Parents sometimes forget that all parental authority ends when the child turns 18.

For some young adults, lack of parental oversight is a welcomed freedom. But, other young adults may be intimidated and uncertain about making financial and medical decisions for themselves.  Children can often fall back on their parents to help them make decisions.

If your children find themselves in the second camp and want to ease into financial and health care decision-making, creating estate planning documents can be a good idea.

Typically, people think of estate planning documents for elderly people or for families with young children.  While it is important for these demographics to have some planning in place, it can be equally important for young adults to have a plan in place, too.

Usually, 18-year-olds do not have significant assets, so a Will may be unnecessary (if your 18-year old has a Will, more power to him!).  But, financial and health care powers of attorney are very appropriate for that age group.

With a financial power of attorney, a parent can access bank accounts, pick up and open mail, renew car tags, and pay bills (like college tuition).  Financial powers of attorney can be drafted to allow parents to have access to education records and grades.  Many colleges and universities are unable to share information with a student’s parent simply because the parent is footing the tuition bill.

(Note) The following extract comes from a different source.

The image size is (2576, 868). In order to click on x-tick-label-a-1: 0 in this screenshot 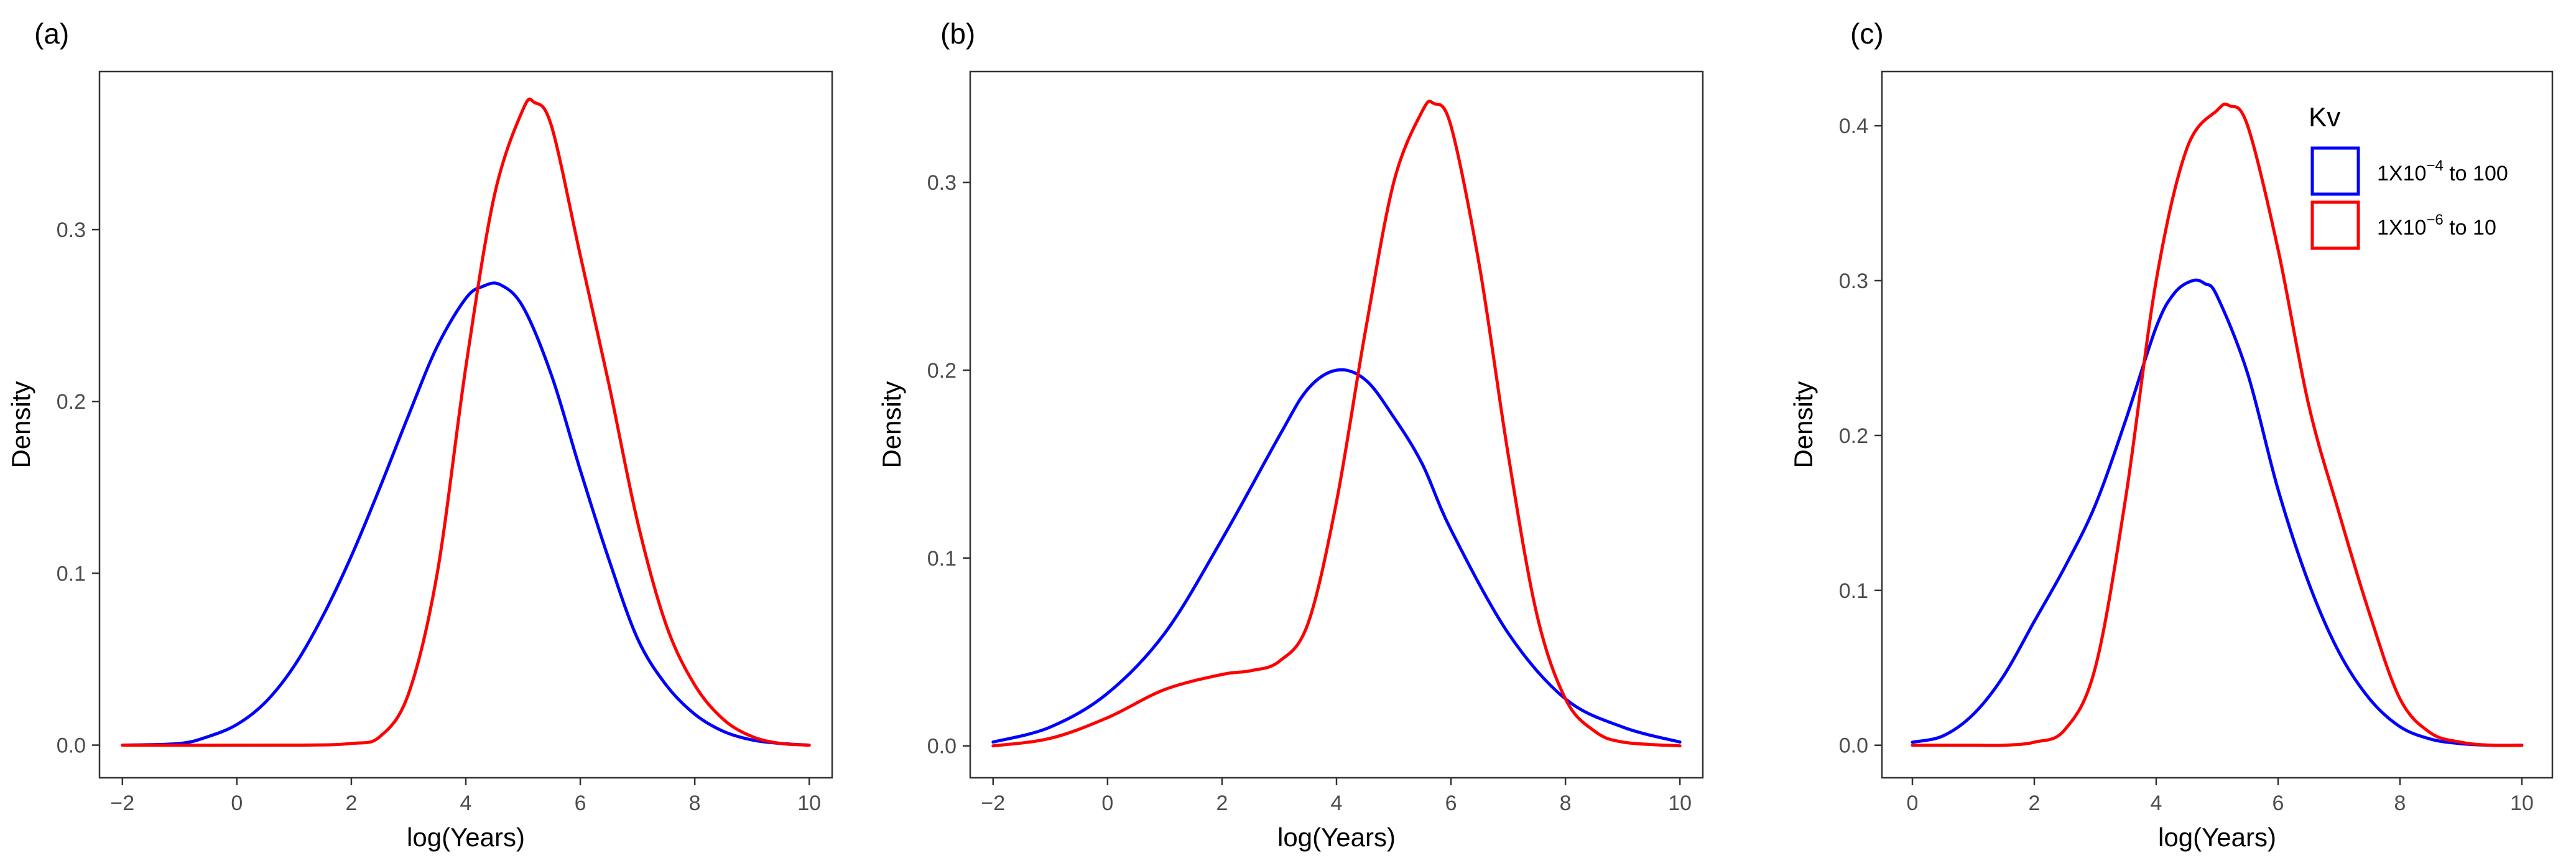, I will do `click(237, 803)`.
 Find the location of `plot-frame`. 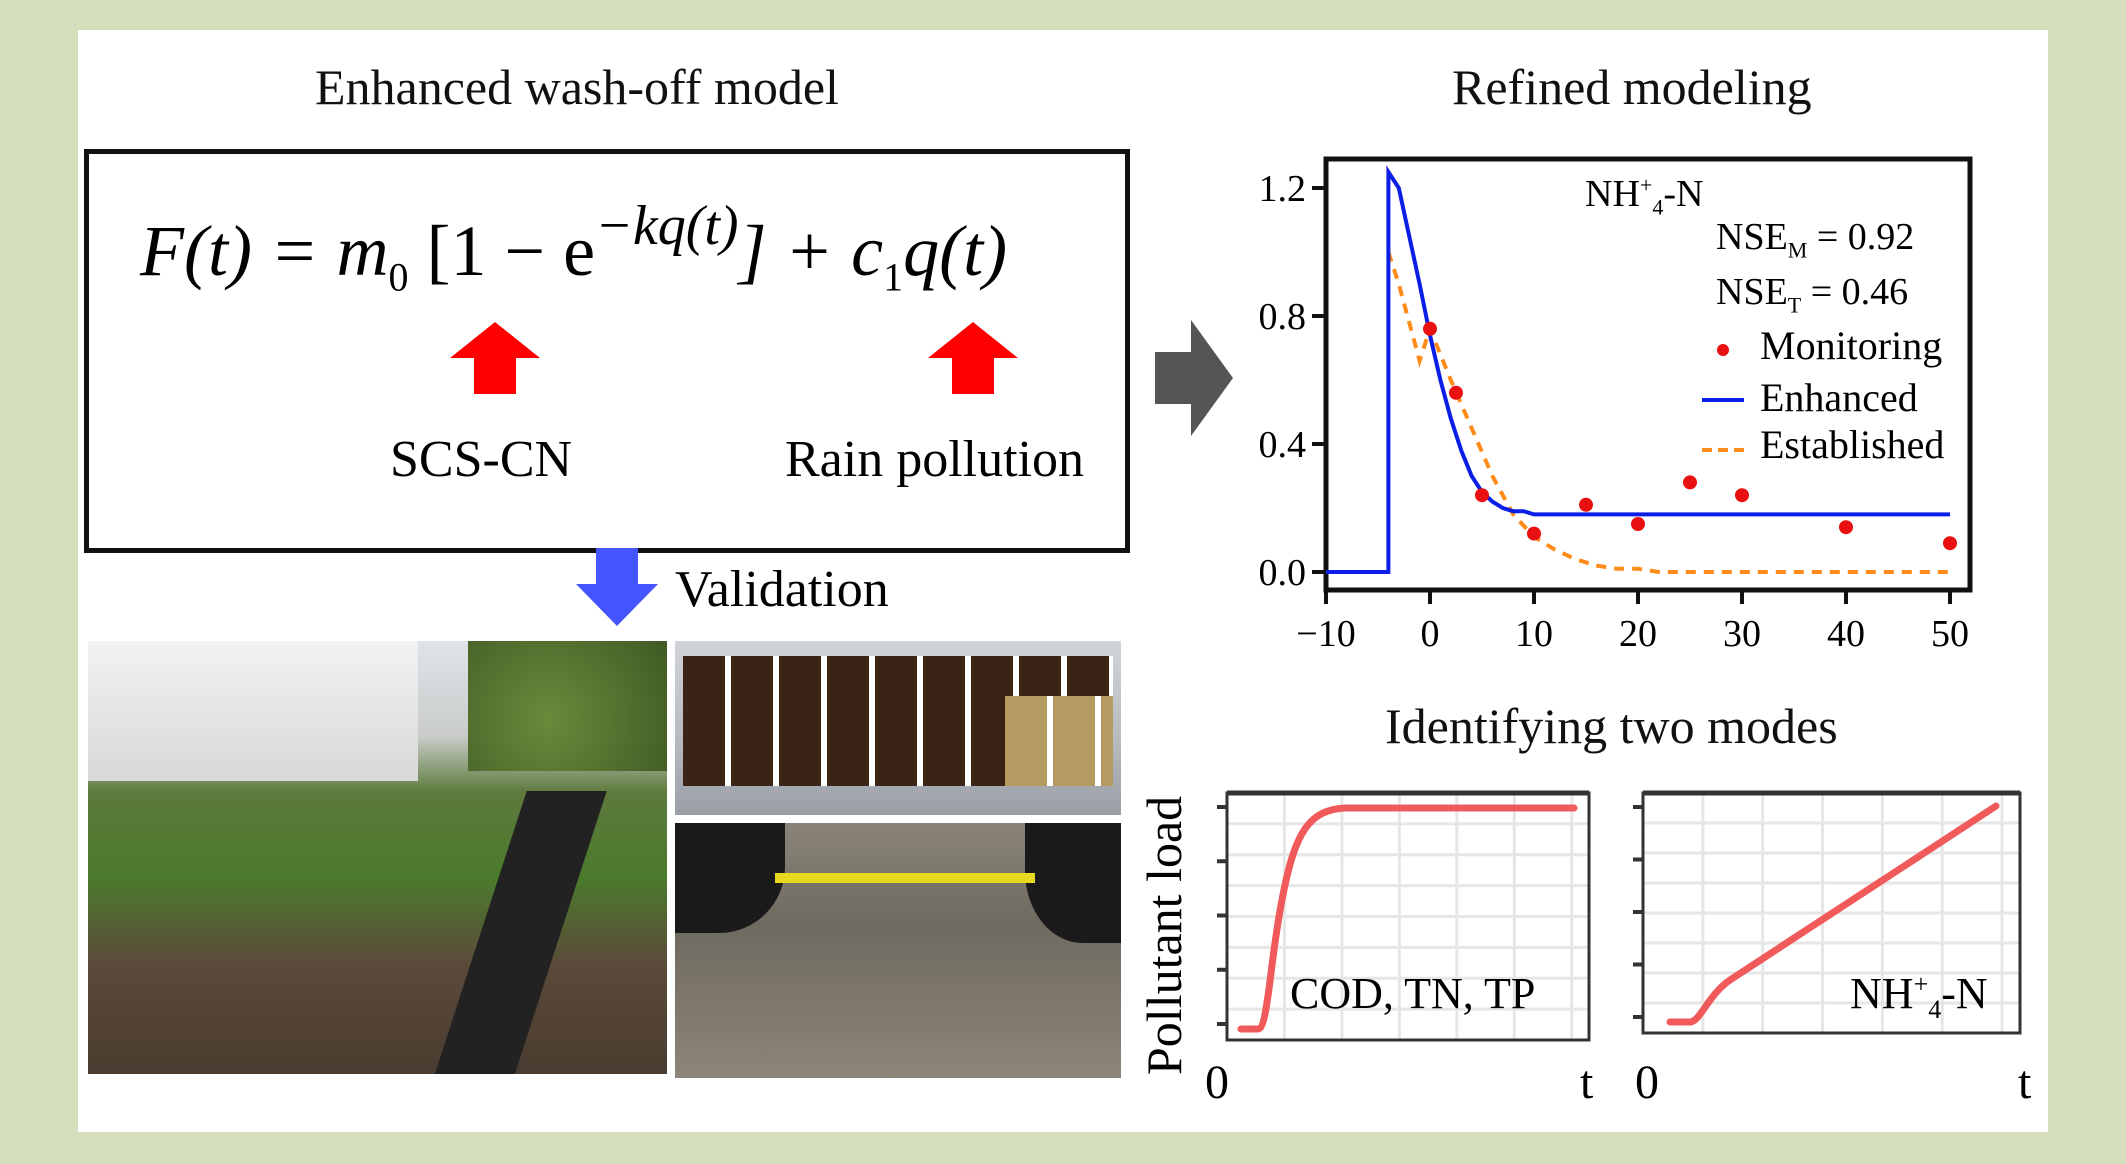

plot-frame is located at coordinates (1648, 374).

Health care powers of attorney can allow a parent to make medical decisions for their children if the children cannot speak for themselves.  Hopefully this document will never need to be used, but if the child is in a car accident or otherwise incapacitated, the health care power of attorney can allow the parents to access protected health care information and make decisions regarding treatment.

While these documents can play a vital role in any young adult’s life, they can be especially important if your child is moving away to college, the military, or other postsecondary plans.  If your child may study abroad for a semester or is away from home for a period of time, access to bank accounts and health information can be crucial.

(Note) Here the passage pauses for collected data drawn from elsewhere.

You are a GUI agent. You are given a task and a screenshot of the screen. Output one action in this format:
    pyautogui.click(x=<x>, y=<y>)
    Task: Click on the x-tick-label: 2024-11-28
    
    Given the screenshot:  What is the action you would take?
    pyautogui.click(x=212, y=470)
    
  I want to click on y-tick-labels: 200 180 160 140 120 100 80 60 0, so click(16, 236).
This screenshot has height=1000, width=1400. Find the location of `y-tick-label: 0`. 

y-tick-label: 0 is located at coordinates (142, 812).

Meeting with an estate planning attorney to discuss these documents can allow a young adult to learn more about the effect of each document, as well as the variety of terms the documents can contain.  Powers of attorney can be effective immediately or at a later date.  They can contain broad powers relating to personal property and bank accounts or be more specific to tuition and similar items.  There is no one-size-fits all, so it is important to find knowledgeable counsel to guide your young adult through this process.

If your child is headed off to college in the fall or is home on summer break, now is the time to discuss these documents with them.  It’s not as fun as shopping for the dorm room or taking a summer vacation, but it is money well spent.